_DOCUMENT EXCERPT_

________

But what I’d really like some feedback on is my possibly scuffed implementation of Bresenham’s algorithm for drawing lines, which my book offhandedly mentions is a more performant technique than what they’re teaching so I tried to follow Wikipedia’s explanation and got this:



Which works, but is now actually slower than the built in drawLine function… :frowning:
I particularly hate how redundant the drawLineLow and drawLineHigh functions look, and I am certain there’s a smart way to refactor them into one neat function, but tbh I started to go cross-eyed at the explanation of how the function works after a while and am struggling to refactor it myself as a result. I still need to finish changing * to imult in the drawLineHigh, for now.

If anyone can think of any more-efficient line drawing algorithms or has suggestions for my implementation, please chime in. There may be others interested in taking my path in the future.

4 Likes

if you want to render triangles using blocks you can use richard’s advanced blocks extension, here is the link:
https://github.com/riknoll/arcade-advanced-blocks
it basically adds some javascript features (such as the polygon/triangle rendering and blit) which should really help you make a 3D engine. also ive done entire screen effects using setPixel and getPixel (or whatever its called :laughing:) and ive had no performance issues.

I think it’s expected that a JS-coded line drawing function will be slower than the C++ version. Out of curiosity, why do you want to draw lines? Are you going for wireframe graphics? For polygon-based 3D graphics, you’ll definitely need a specialized pixel fill function instead.

Note that the renderer I wrote predated the native triangle fill function. If I were to implement something now, I’d probably go with using that instead of implementing my own, though it does come at the cost of losing dithering. With my JS approach, there really wasn’t a performance cost for dithering since it just switched out which of the specialized fill functions it used. It just needed versions for ABABAB and BABABA pixel patterns in addition to single color, since the 1/4 and 3/4 patterns just alternate between the 50% pattern and single color on alternating columns.

In case you haven’t seen it, Space Rocks 3D also included some ad-hoc profiling code which I used to check where the code is spending most of its time. One major gotcha for the hardware targets is that you need to be extremely careful to stick to integer (or fixed point) math for all inner loops. Having a floating point value creep in, for example due to exceeding the expected value range, will wreck performance. The profiling helped catch some of those, and also kept me on track for optimizing the parts that mattered.

In case you haven’t seen it, check out the Carrier 3D (unfinished work in progress) thread. That’s the most recent version of the renderer, and the thread also has some implementation notes and additional resource links.

Good luck on your project!

________

_RECORDS FOR THE TASK_
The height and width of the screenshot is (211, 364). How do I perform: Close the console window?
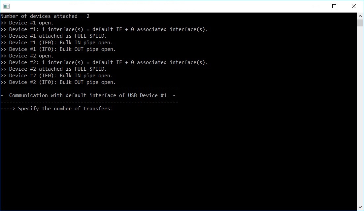pos(353,6)
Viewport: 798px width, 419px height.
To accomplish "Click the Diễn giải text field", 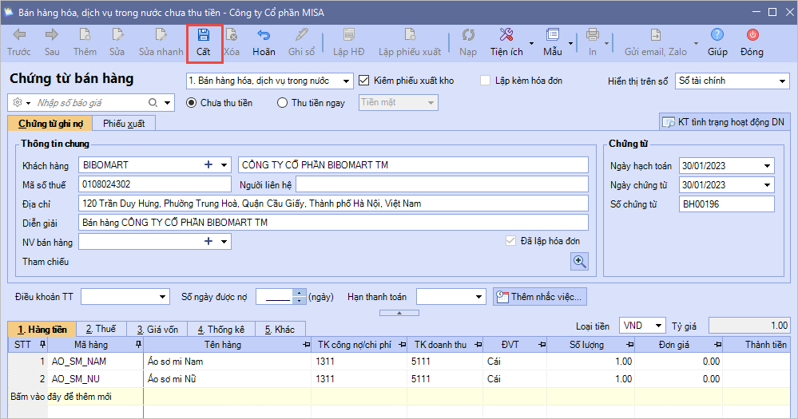I will (x=333, y=223).
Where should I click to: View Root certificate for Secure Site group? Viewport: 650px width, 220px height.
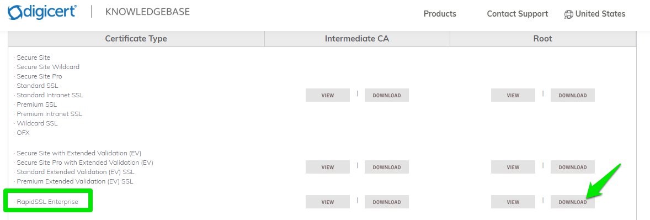point(513,95)
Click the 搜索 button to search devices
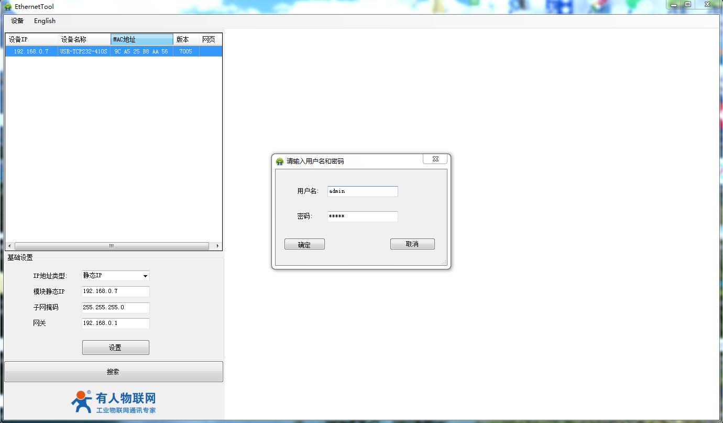The image size is (723, 423). (x=113, y=372)
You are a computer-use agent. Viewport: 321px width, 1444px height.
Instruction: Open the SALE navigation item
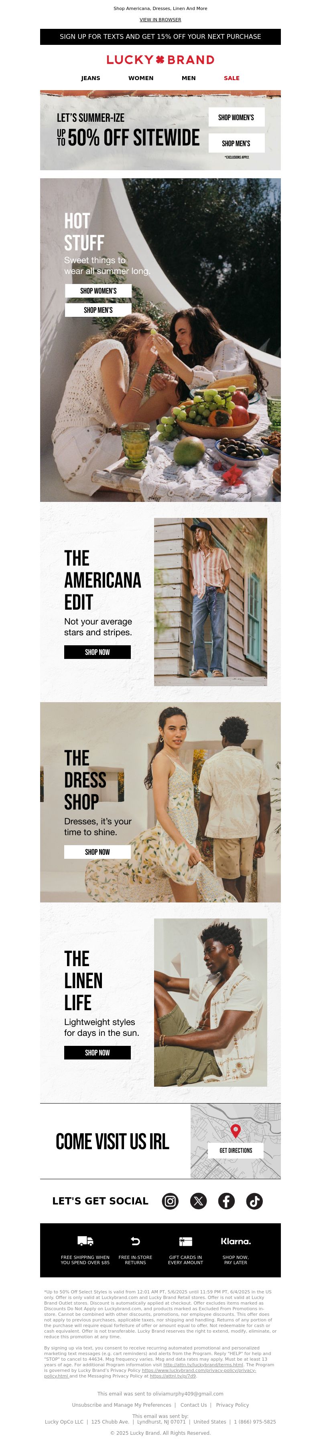232,78
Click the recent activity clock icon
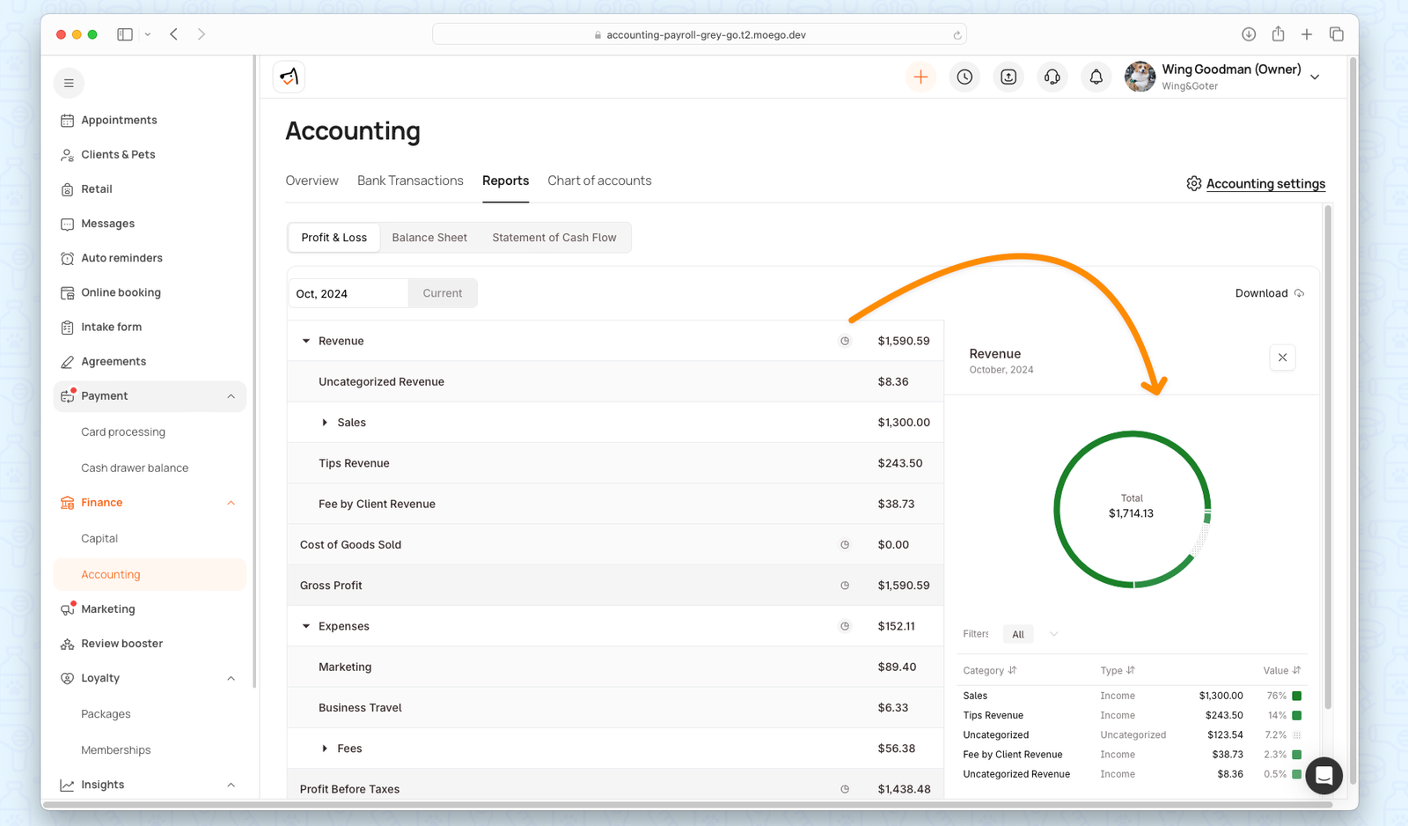 pyautogui.click(x=964, y=77)
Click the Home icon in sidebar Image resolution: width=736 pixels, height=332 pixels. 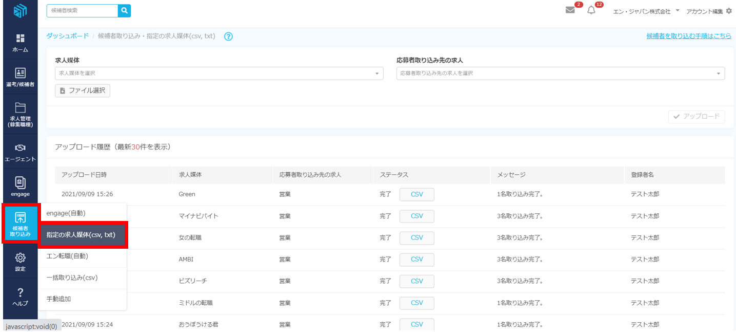tap(20, 39)
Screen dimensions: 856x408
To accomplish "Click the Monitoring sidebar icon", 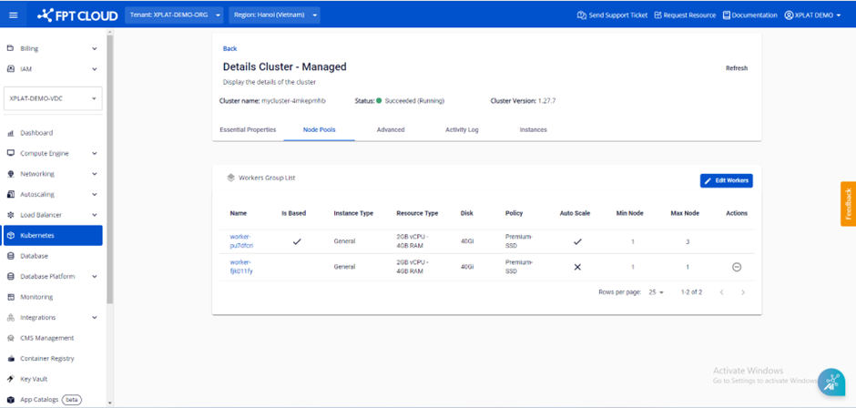I will tap(11, 297).
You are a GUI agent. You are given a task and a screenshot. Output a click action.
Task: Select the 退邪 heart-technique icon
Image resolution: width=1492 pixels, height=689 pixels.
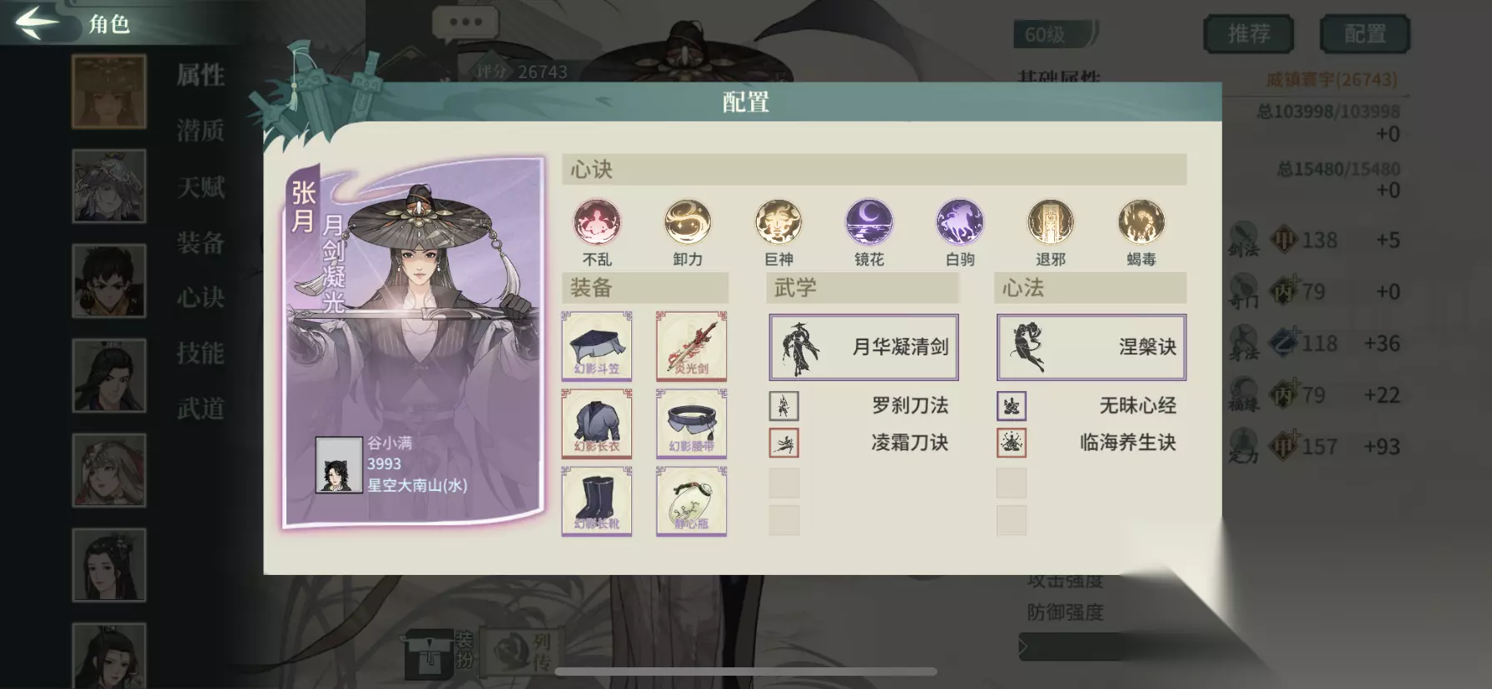(x=1051, y=222)
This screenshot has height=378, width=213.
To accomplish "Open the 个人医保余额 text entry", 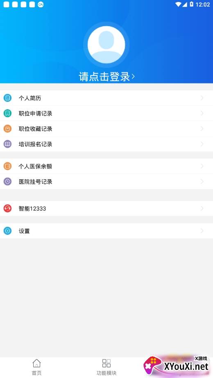I will 35,166.
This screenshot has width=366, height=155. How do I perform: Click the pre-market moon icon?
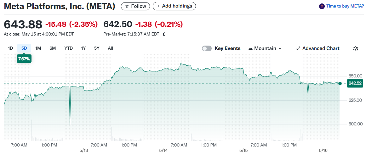[x=164, y=34]
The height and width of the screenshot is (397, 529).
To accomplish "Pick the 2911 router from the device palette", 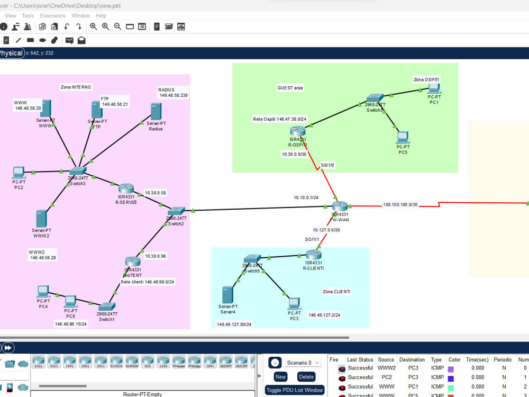I will 100,362.
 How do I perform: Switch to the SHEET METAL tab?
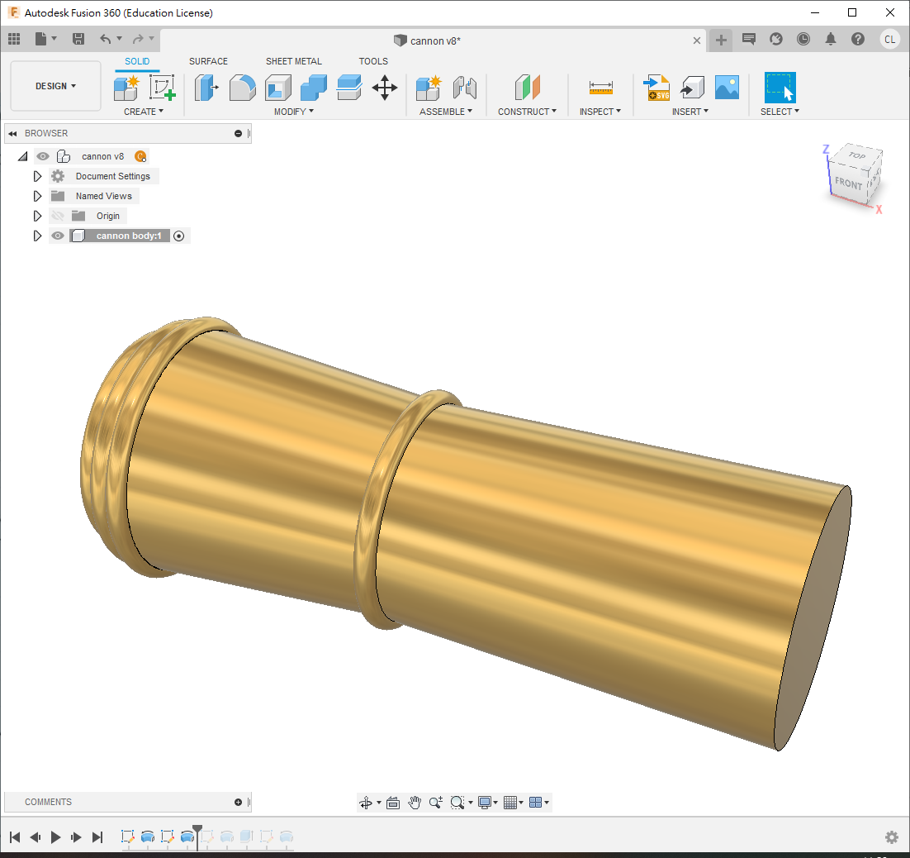(x=293, y=61)
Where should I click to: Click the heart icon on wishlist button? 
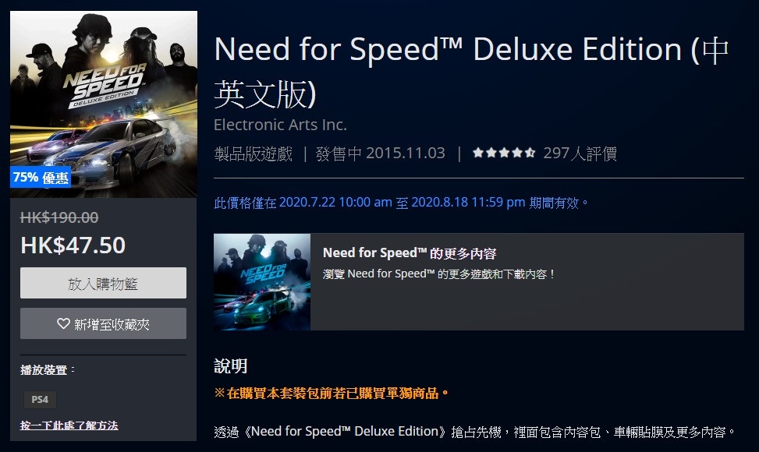pyautogui.click(x=63, y=323)
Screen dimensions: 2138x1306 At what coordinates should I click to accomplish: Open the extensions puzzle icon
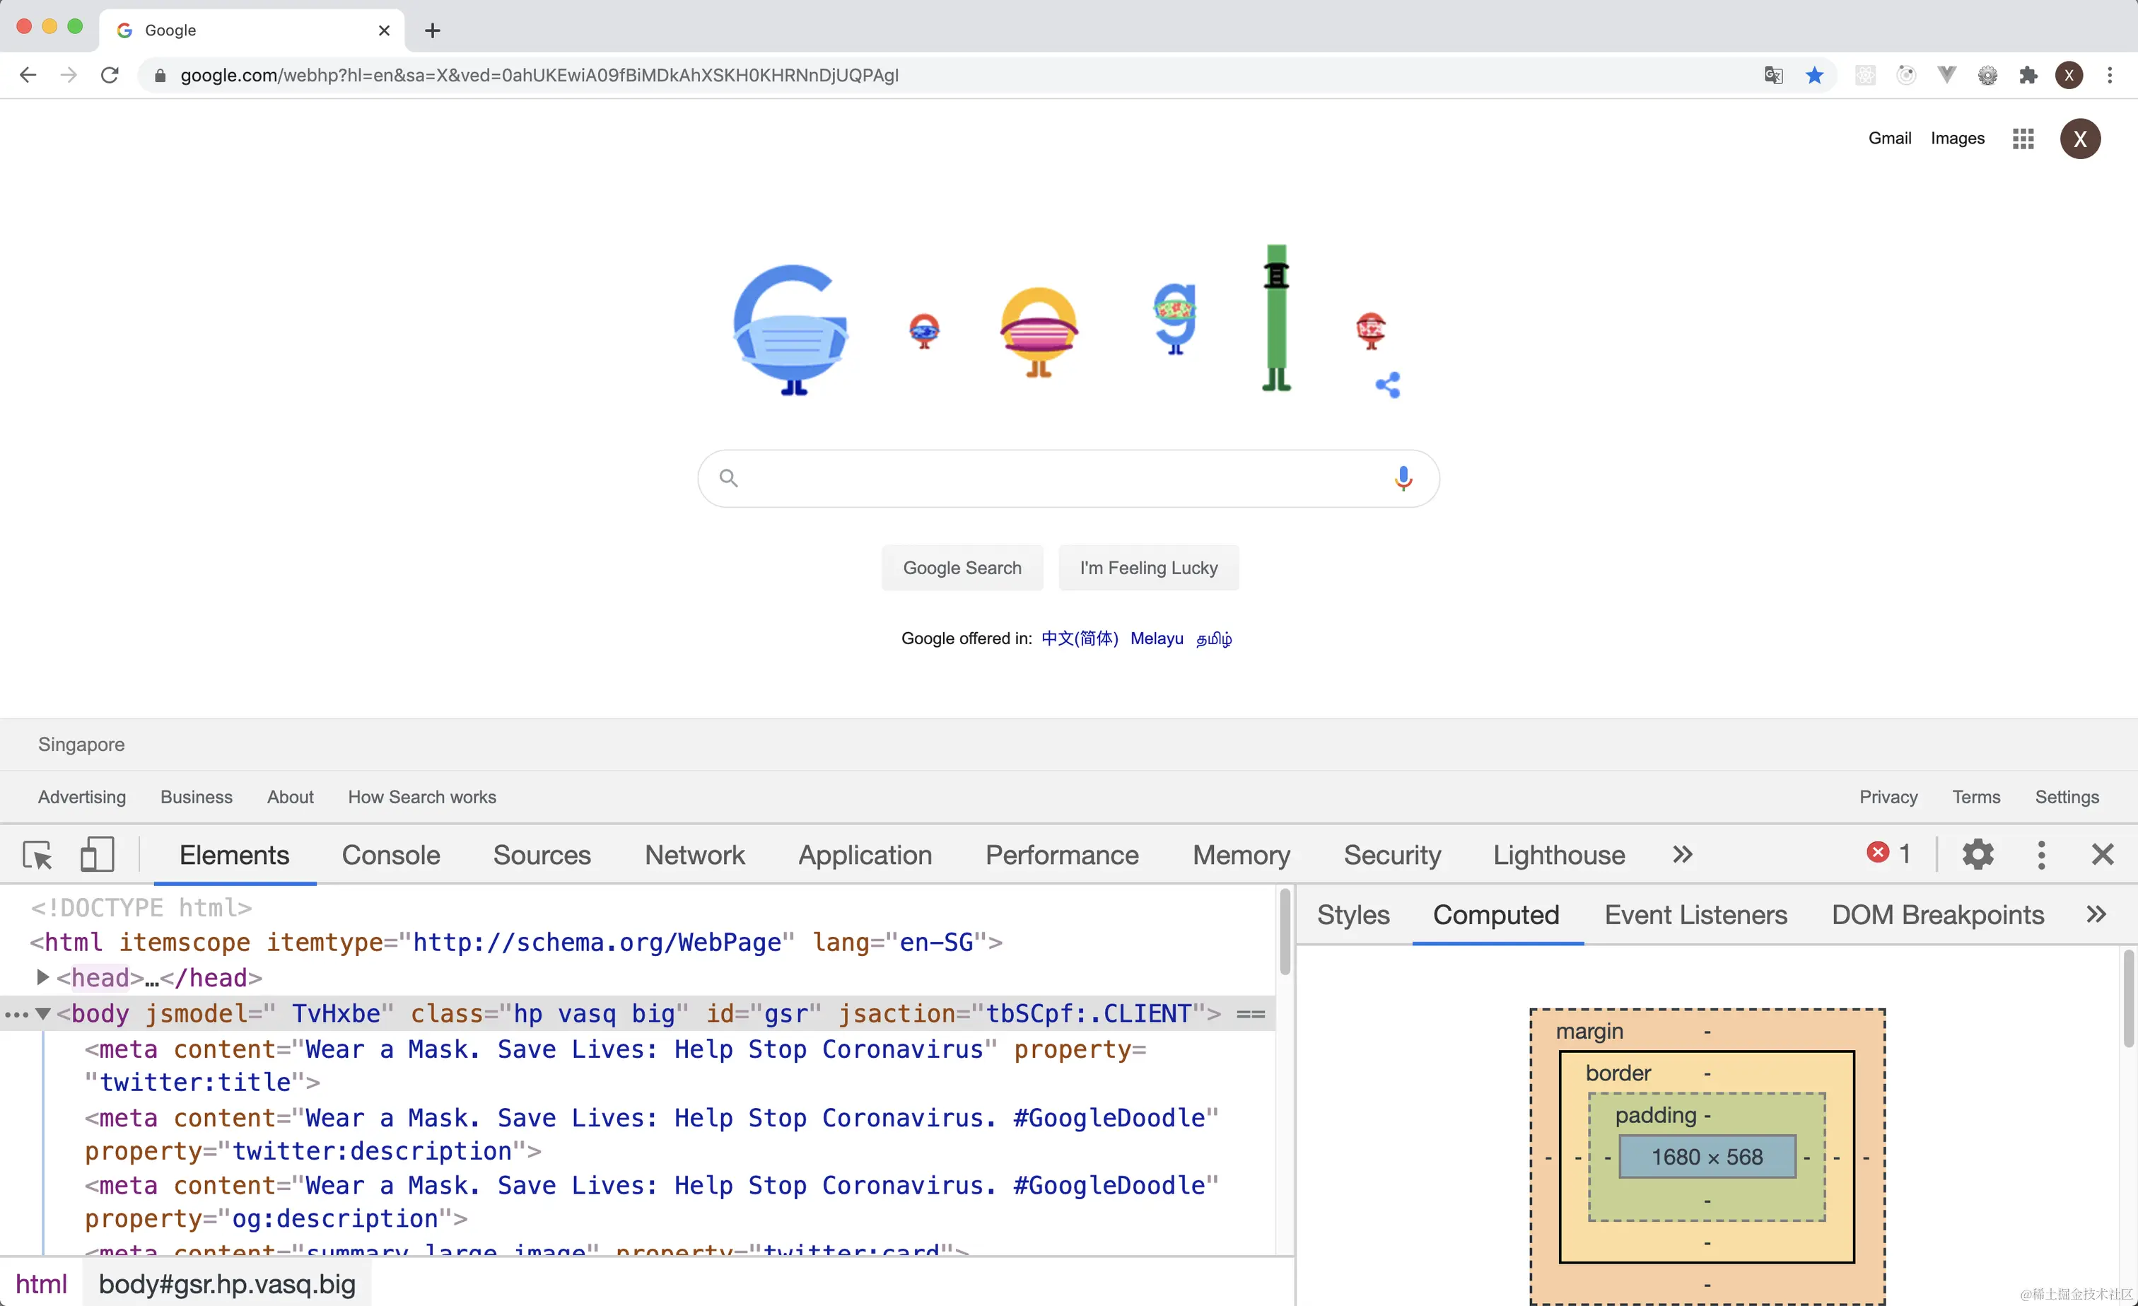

________

_WORK TO COMPLETE_
a) Reproduce the listing verbatim from the line with "How do I perform: Switch" up to and including its final line, leaving out the pictures.
b) Continue the forum thread about line drawing and 3D rendering from where it stops.
The forum thread and the listing come from unrelated sources.

_TASK-BY-TASK OUTPUTS_
a)
 How do I perform: Switch to the SHEET METAL tab?
(x=293, y=61)
Where should I click to: Click the heart icon on wishlist button? 
pyautogui.click(x=63, y=323)
Screen dimensions: 2138x1306 At what coordinates should I click to accomplish: Open the extensions puzzle icon

b)
2 Likes

Ooh the profiler sounds very intriguing. I saw some of the older threads but I think I missed this one - I’ll be sure to check it out!

Right now, drawing lines is just where I’m at in this tutorial, and I suspect it will be replaced with specialized functions, as you mention, as I progress. Though having the option to do wireframe very much appeals to me, and I’ve elected not to use the native triangle function because I want to support a range of dither patterns and I aim to make something more colorful.

The floating point math I was made aware of thanks to some of the other posts I’ve run across - you can see in my drawLineLow snippet I’ve used integer multiplication. I found @mmoskal’s post on the Makecode Kart thread that details speed comparisons.

Thank you so much for your reply! I’ll be taking a look at some of your resources and continuing my own progress later today.

2 Likes

Hi all, wanted to come back with my new line drawing algorithm. Somewhere in that massive wall of text you didn’t read, I complained that there’s certainly a way to refactor my Bresenham Line implementation… And there totally was!

Over 80 lines of code shortened to 21. The intent behind this implementation of Bresenham’s Algorithm is to totally eliminate floating point values from line calculation, per the advice of @kwx . IF you are coding your own line drawing algorithm, this should be the fastest way of drawing lines of an arbitrary angle in an update loop (given you’ve coded an efficient drawPixel function). That being said… it still runs like half as fast as the native line drawing tool :frowning_with_open_mouth:

(Press A to toggle between my implementation, which rotates clockwise, and the native tool, which rotates counter-clockwise)

As for why I wanted to do this? Wireframes are of course nice (particularly for testing), but eventually the tris of a 3d object will always be filled with horizontal lines - so not at an arbitrary angle and not with this algorithm. However, I intend to use a modified version of this line drawer to generate arrays of x starting points and x ending points for each horizontal line that makes up a filled tri. There is probably a better way of doing it, but I can’t think of one that sticks to integer math!

Thank you for reading, I hope this helps someone out there :slight_smile:

4 Likes

I suspect you also have significant performance impact from calling drawPixel in the inner loop. Last I checked function calls added quite a bit of overhead, and you’ll also have redundant math (for example calculating offsets) when each pixel is drawn independently. That’s the main reason why specialized pixel fill functions can be much faster since they pretty much just need to increment a location going from one pixel to the next instead of having to calculate the destination location from scratch. Also, that way you can minimize conditionals in the inner loop. (I used loop unrolling in my renderer’s pixel fill methods to do groups of pixels without inner loop conditionals.)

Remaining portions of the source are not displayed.